Corporate Social Responsibility (or CSR, for short) may have started decades ago as basic compliance with laws or as simply an attempt to avoid litigation. But in the 21st century, it's well on its way to becoming the next engine of growth for companiesif only they can figure out what their customers consider "responsible."
Put simply, CSR is the way that companies do good in the world, benefiting society through their own economic, environmental and social actions. A recent study by IBM's Institute for Business Value shows that corporate leaders are taking a fresh, strategic look at their companies' effects on the planet and society. But as yet, many may be flying blind. Over two-thirds of business leaders surveyed by IBM are focusing on CSR activities to create revenue streams, and nearly two-thirds believe they have sufficient information to satisfy customers' concerns.
However, less than a quarter of businesses actually understand their customers' CSR concerns well, and even fewer are asking them.

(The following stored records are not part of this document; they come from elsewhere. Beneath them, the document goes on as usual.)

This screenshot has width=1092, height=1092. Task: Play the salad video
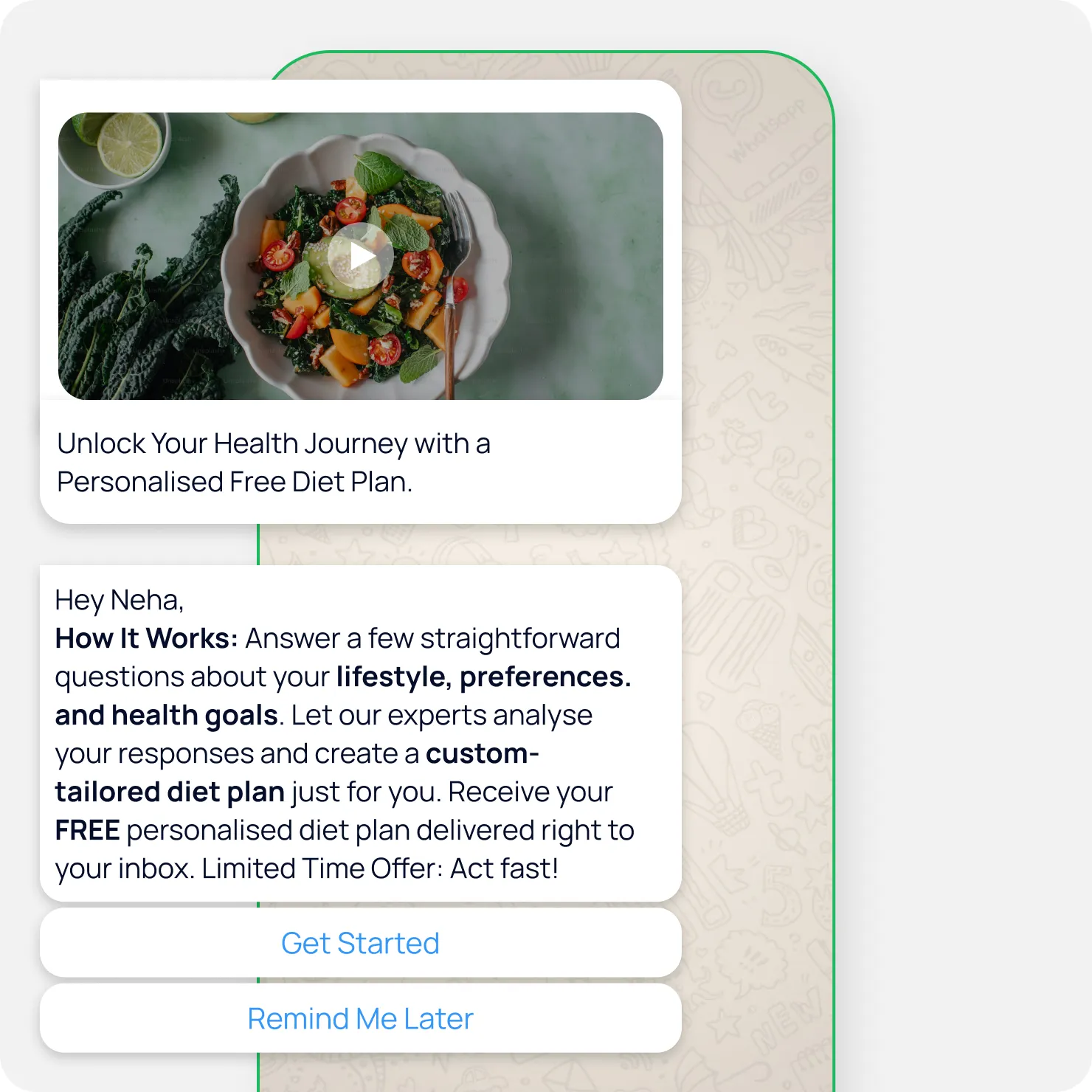tap(360, 256)
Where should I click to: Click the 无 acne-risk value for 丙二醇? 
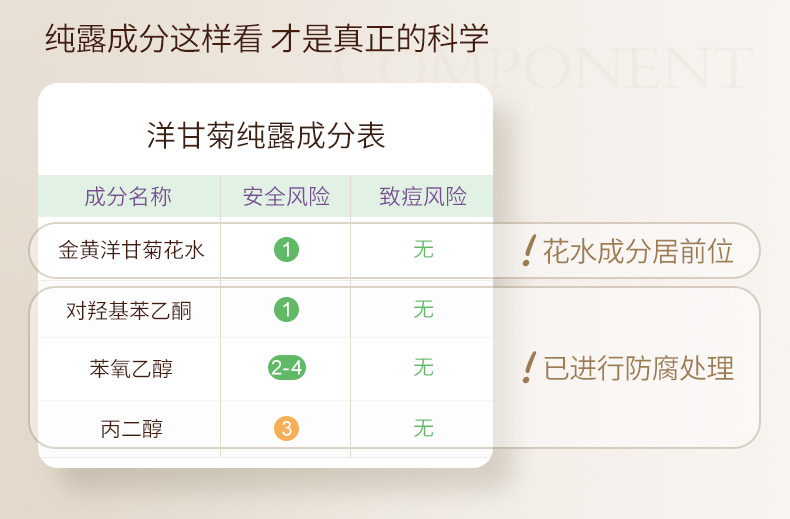click(424, 429)
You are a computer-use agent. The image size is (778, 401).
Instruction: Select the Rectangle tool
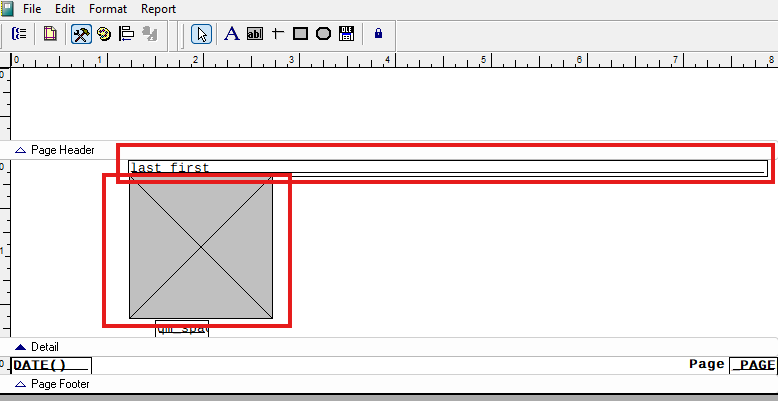tap(300, 34)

Despite this gap, business leaders who integrate CSR with overall strategies and operations can gain long-term results and clear business benefits. According to the Economist, "the simple solution is that businesses should concentrate on the sweet spot where initiatives are good for both profits and welfare."1 And executives are starting to agree: in this recent study of 250 business leaders, IBM found that over half of them believe their CSR activities are giving them an advantage over their top competitors.